DATASET:
-=-=-=-=-

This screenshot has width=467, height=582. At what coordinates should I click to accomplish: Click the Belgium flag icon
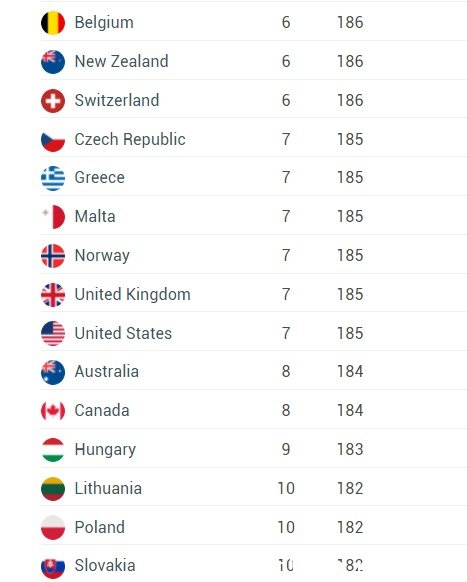click(x=53, y=23)
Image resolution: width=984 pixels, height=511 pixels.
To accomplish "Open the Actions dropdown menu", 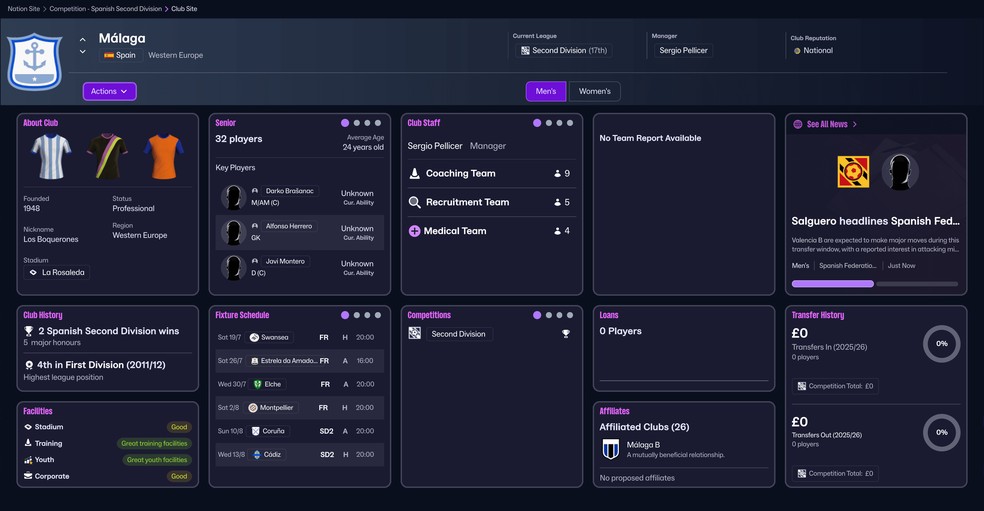I will click(109, 91).
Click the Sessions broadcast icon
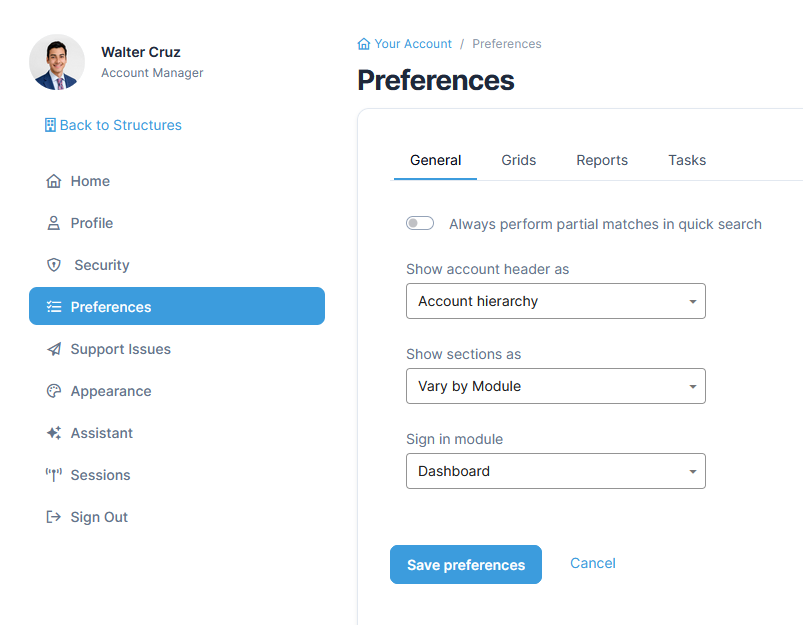The height and width of the screenshot is (625, 803). coord(54,475)
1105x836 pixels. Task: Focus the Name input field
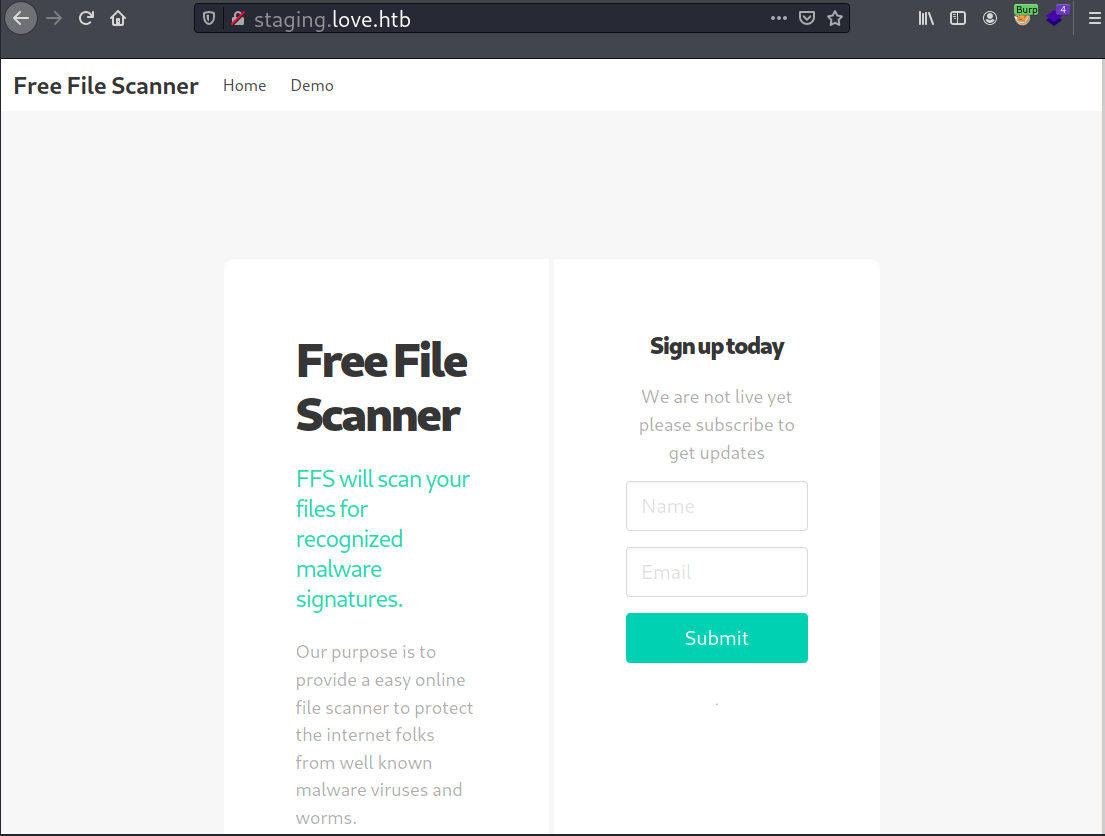[717, 506]
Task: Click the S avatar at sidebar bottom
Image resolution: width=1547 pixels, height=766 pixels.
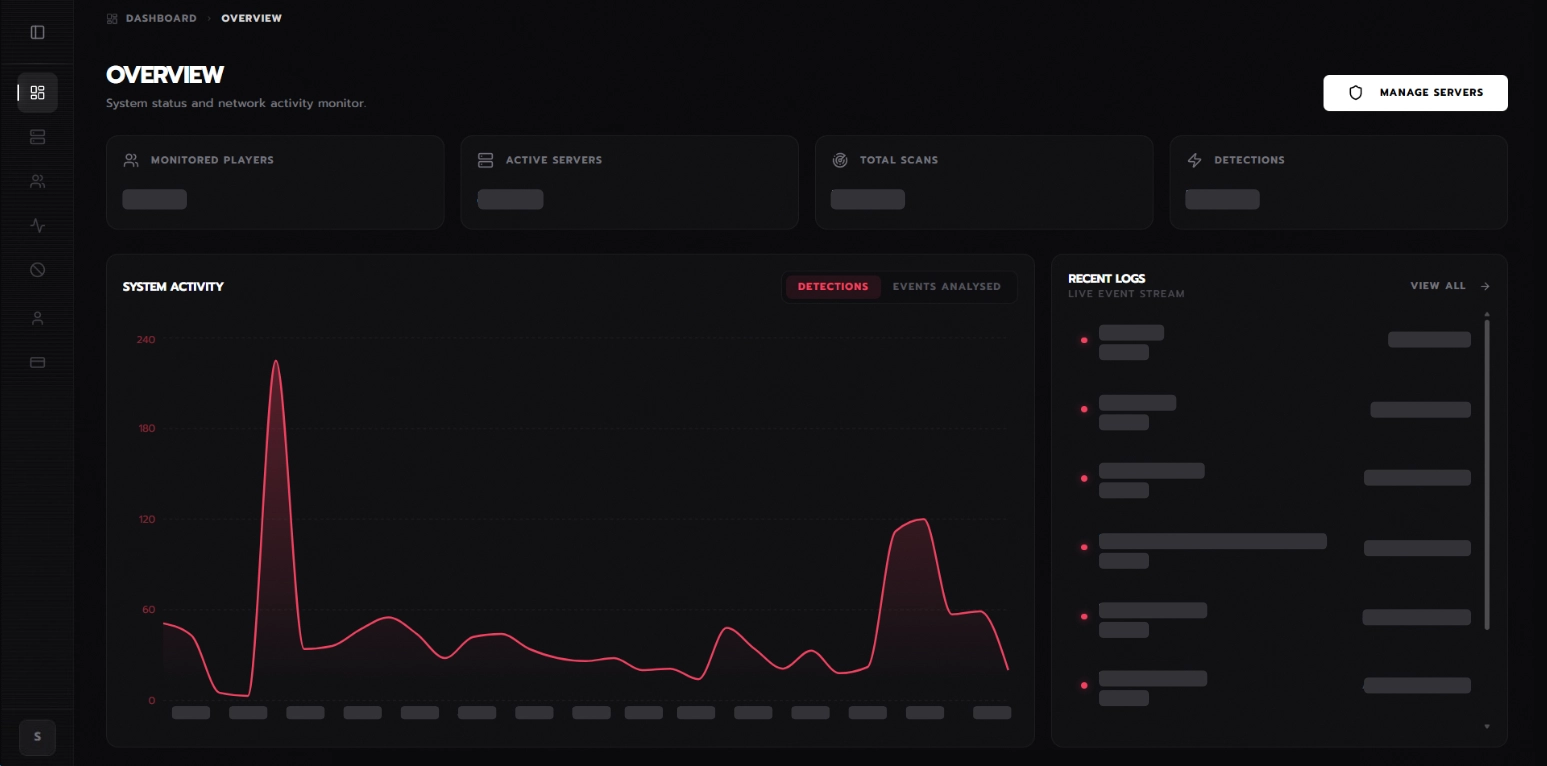Action: [37, 737]
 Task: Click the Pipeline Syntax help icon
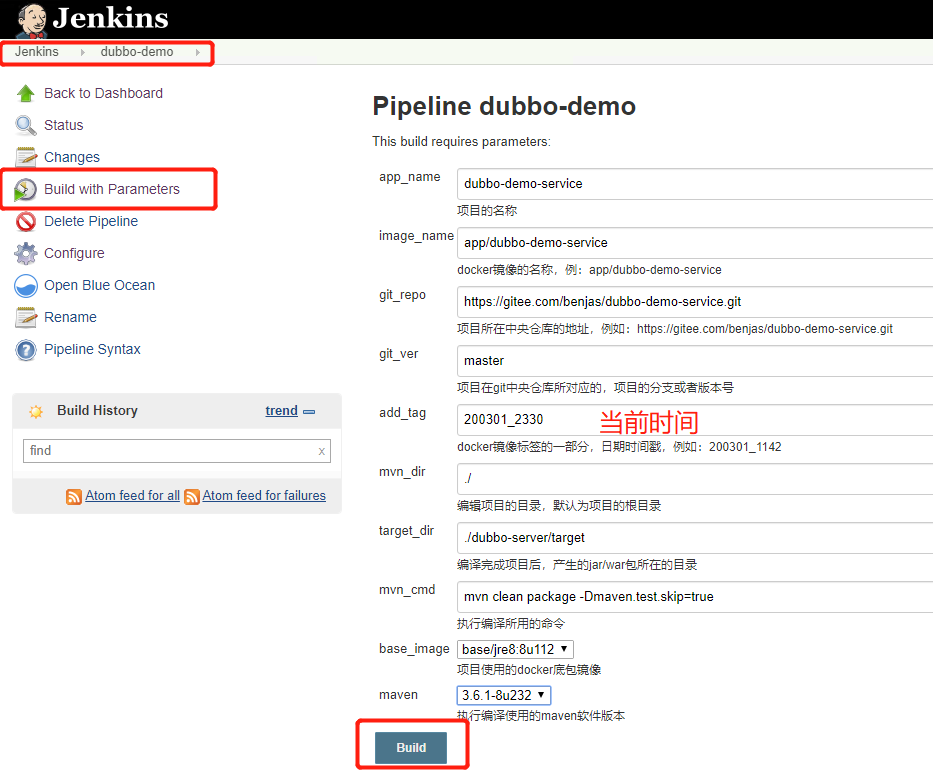click(x=26, y=350)
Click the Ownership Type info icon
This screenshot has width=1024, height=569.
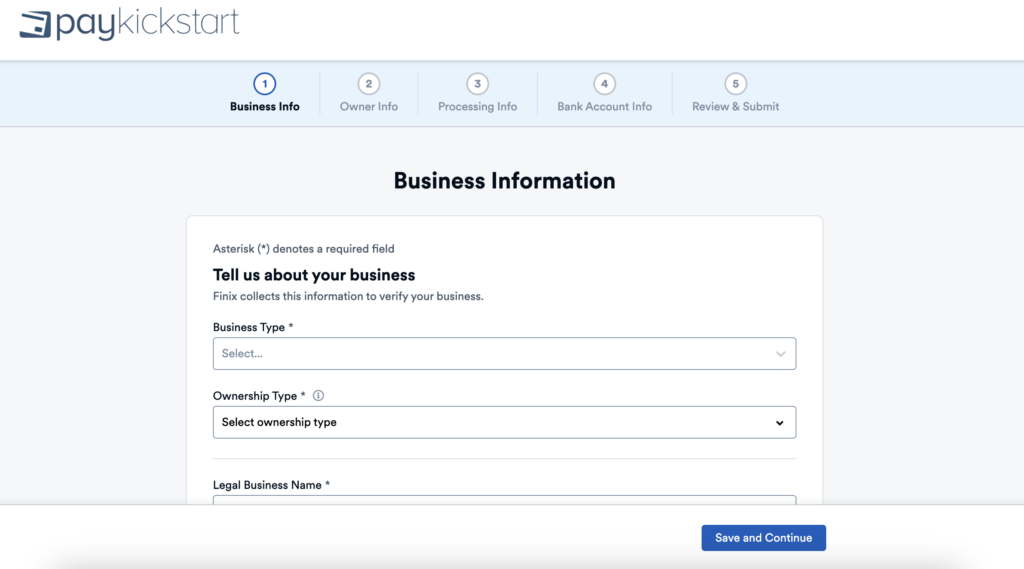coord(318,396)

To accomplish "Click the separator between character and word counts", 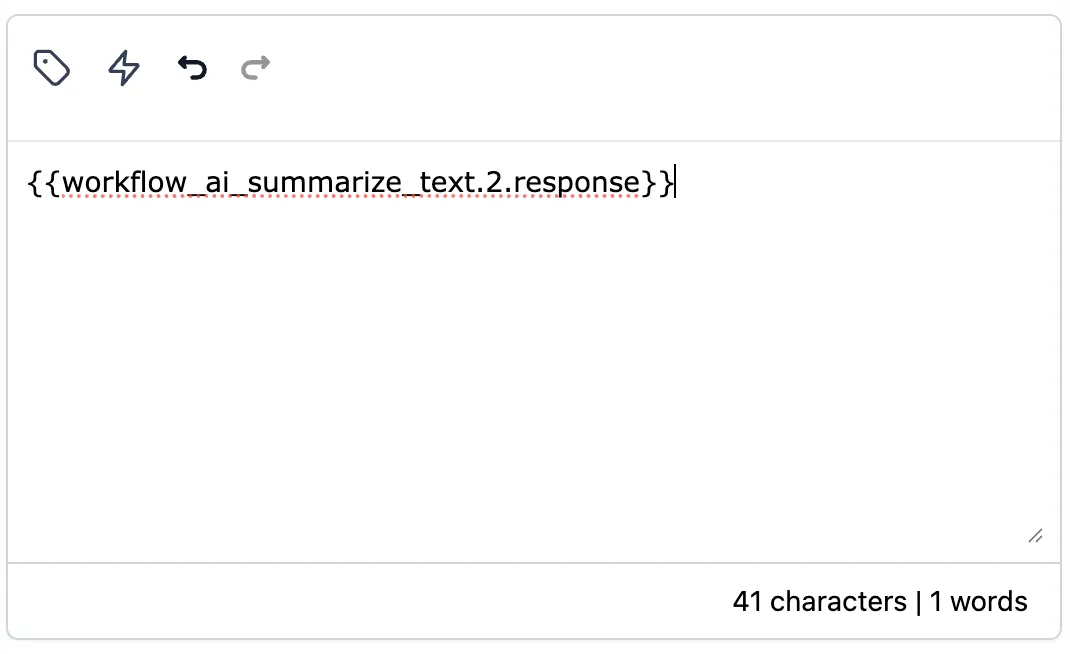I will [919, 602].
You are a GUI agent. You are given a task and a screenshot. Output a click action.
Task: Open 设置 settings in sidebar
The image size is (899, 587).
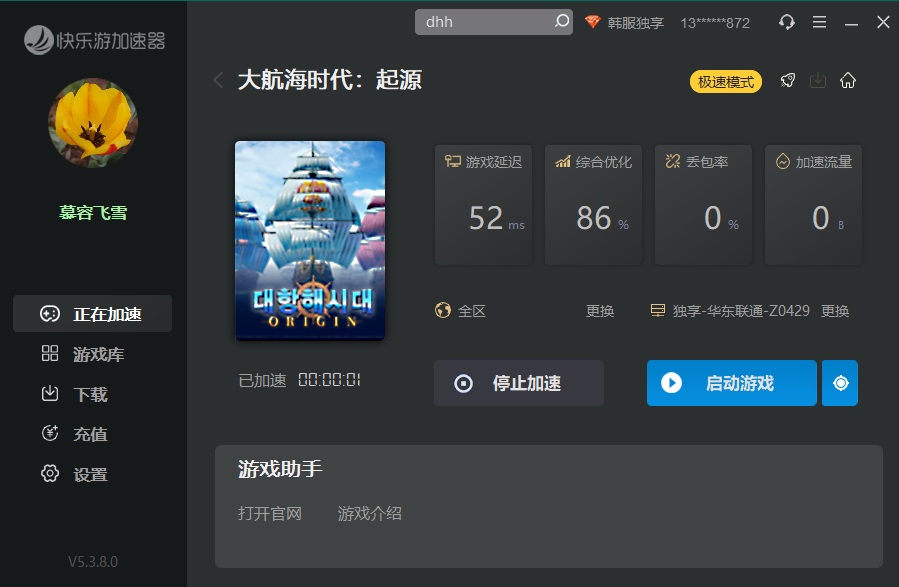[x=92, y=474]
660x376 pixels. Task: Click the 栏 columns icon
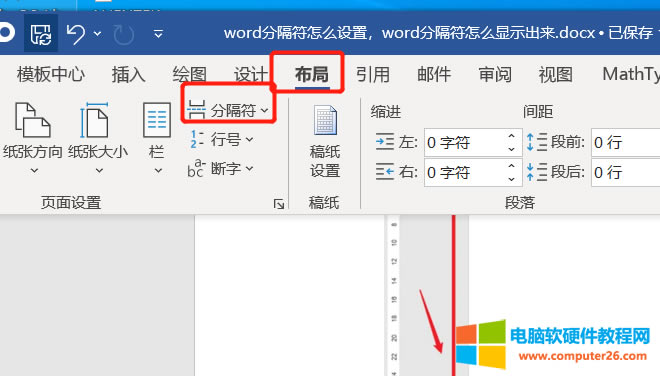pos(157,120)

-=-=-=-=-

REQUIREMENT: Which lines run from the one containing "You are a GUI" through the last line of the entries above? Output them exactly, both ends included, with no pictures.

TASK ANSWER:
You are a GUI agent. You are given a task and a screenshot. Output a click action.
Task: Open 设置 settings in sidebar
The image size is (899, 587).
[x=92, y=474]
660x376 pixels. Task: Click the 栏 columns icon
pos(157,120)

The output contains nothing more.